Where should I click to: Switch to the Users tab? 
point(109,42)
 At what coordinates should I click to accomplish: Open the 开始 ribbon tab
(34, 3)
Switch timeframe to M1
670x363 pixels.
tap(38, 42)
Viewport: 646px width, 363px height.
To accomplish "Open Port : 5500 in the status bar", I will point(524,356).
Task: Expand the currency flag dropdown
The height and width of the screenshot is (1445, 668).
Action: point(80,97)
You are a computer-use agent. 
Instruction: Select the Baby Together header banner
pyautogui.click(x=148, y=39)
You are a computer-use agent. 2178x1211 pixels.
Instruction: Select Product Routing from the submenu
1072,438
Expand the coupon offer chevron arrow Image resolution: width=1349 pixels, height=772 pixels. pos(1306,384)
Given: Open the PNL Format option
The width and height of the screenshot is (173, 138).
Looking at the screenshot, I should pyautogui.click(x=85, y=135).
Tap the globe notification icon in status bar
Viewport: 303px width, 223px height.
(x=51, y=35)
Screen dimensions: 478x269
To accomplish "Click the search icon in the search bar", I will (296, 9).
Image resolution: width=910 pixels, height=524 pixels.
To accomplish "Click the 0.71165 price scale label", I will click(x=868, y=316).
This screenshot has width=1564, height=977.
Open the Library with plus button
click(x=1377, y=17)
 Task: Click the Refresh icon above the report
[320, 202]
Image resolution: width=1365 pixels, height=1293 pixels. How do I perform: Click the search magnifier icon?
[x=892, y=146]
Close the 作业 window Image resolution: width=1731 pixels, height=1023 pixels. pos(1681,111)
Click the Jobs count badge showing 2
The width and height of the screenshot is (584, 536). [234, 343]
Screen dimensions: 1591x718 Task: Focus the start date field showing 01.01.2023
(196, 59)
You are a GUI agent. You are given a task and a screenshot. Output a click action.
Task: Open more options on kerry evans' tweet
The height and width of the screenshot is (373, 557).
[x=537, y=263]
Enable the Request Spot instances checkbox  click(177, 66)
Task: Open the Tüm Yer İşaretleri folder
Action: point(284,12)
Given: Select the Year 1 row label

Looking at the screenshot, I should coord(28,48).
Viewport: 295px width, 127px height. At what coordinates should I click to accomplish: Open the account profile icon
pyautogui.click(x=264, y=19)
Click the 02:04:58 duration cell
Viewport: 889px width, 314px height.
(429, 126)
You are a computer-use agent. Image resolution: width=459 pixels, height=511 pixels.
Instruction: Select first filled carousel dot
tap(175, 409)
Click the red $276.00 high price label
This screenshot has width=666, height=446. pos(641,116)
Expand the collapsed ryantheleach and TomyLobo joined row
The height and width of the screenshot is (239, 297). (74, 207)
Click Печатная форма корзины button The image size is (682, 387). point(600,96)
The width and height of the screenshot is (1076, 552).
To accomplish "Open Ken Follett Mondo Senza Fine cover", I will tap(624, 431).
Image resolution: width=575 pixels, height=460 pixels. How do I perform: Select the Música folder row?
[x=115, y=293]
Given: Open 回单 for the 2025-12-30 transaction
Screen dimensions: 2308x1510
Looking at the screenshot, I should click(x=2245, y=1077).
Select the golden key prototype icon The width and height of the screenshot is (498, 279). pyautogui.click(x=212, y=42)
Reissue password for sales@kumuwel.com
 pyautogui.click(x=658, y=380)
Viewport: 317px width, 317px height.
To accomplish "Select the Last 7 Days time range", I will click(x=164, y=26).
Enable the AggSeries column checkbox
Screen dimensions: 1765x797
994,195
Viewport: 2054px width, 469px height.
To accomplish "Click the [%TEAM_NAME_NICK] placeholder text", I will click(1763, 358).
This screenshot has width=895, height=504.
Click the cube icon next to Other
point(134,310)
== == ==
**TASK STATEMENT**
Please change every "Image resolution" in the data above to "Screen size" and give the lines again with nothing else altered.

**EXERCISE RESULT**
Where should I click to: Switch to the Users tab? 
point(109,42)
 At what coordinates should I click to accomplish: Open the 开始 ribbon tab
(34, 3)
Switch timeframe to M1
670x363 pixels.
tap(38, 42)
Viewport: 646px width, 363px height.
To accomplish "Open Port : 5500 in the status bar", I will point(524,356).
Task: Expand the currency flag dropdown
The height and width of the screenshot is (1445, 668).
Action: point(80,97)
You are a computer-use agent. 
Instruction: Select the Baby Together header banner
pyautogui.click(x=148, y=39)
You are a computer-use agent. 2178x1211 pixels.
Instruction: Select Product Routing from the submenu
1072,438
Expand the coupon offer chevron arrow Screen size: width=1349 pixels, height=772 pixels. pos(1306,384)
Given: Open the PNL Format option
The width and height of the screenshot is (173, 138).
Looking at the screenshot, I should pyautogui.click(x=85, y=135).
Tap the globe notification icon in status bar
Viewport: 303px width, 223px height.
(x=51, y=35)
Screen dimensions: 478x269
To accomplish "Click the search icon in the search bar", I will (296, 9).
Screen size: width=910 pixels, height=524 pixels.
To accomplish "Click the 0.71165 price scale label", I will click(x=868, y=316).
This screenshot has width=1564, height=977.
Open the Library with plus button
click(x=1377, y=17)
 Task: Click the Refresh icon above the report
[320, 202]
Screen size: width=1365 pixels, height=1293 pixels. How do I perform: Click the search magnifier icon?
[x=892, y=146]
Close the 作业 window Screen size: width=1731 pixels, height=1023 pixels. pos(1681,111)
Click the Jobs count badge showing 2
The width and height of the screenshot is (584, 536). [234, 343]
Screen dimensions: 1591x718 Task: Focus the start date field showing 01.01.2023
(196, 59)
You are a GUI agent. You are given a task and a screenshot. Output a click action.
Task: Open more options on kerry evans' tweet
The height and width of the screenshot is (373, 557).
[x=537, y=263]
Enable the Request Spot instances checkbox  click(177, 66)
Task: Open the Tüm Yer İşaretleri folder
Action: point(284,12)
Given: Select the Year 1 row label

Looking at the screenshot, I should coord(28,48).
Viewport: 295px width, 127px height. At what coordinates should I click to accomplish: Open the account profile icon
pyautogui.click(x=264, y=19)
Click the 02:04:58 duration cell
Viewport: 889px width, 314px height.
(429, 126)
You are a computer-use agent. Screen size: width=459 pixels, height=511 pixels.
Instruction: Select first filled carousel dot
tap(175, 409)
Click the red $276.00 high price label
This screenshot has width=666, height=446. pos(641,116)
Expand the collapsed ryantheleach and TomyLobo joined row
The height and width of the screenshot is (239, 297). (74, 207)
Click Печатная форма корзины button The image size is (682, 387). point(600,96)
The width and height of the screenshot is (1076, 552).
To accomplish "Open Ken Follett Mondo Senza Fine cover", I will tap(624, 431).
Screen size: width=575 pixels, height=460 pixels. How do I perform: Select the Música folder row?
[x=115, y=293]
Given: Open 回单 for the 2025-12-30 transaction
Screen dimensions: 2308x1510
Looking at the screenshot, I should click(x=2245, y=1077).
Select the golden key prototype icon The width and height of the screenshot is (498, 279). pyautogui.click(x=212, y=42)
Reissue password for sales@kumuwel.com
 pyautogui.click(x=658, y=380)
Viewport: 317px width, 317px height.
To accomplish "Select the Last 7 Days time range", I will click(x=164, y=26).
Enable the AggSeries column checkbox
Screen dimensions: 1765x797
994,195
Viewport: 2054px width, 469px height.
To accomplish "Click the [%TEAM_NAME_NICK] placeholder text", I will click(1763, 358).
This screenshot has width=895, height=504.
Click the cube icon next to Other
point(134,310)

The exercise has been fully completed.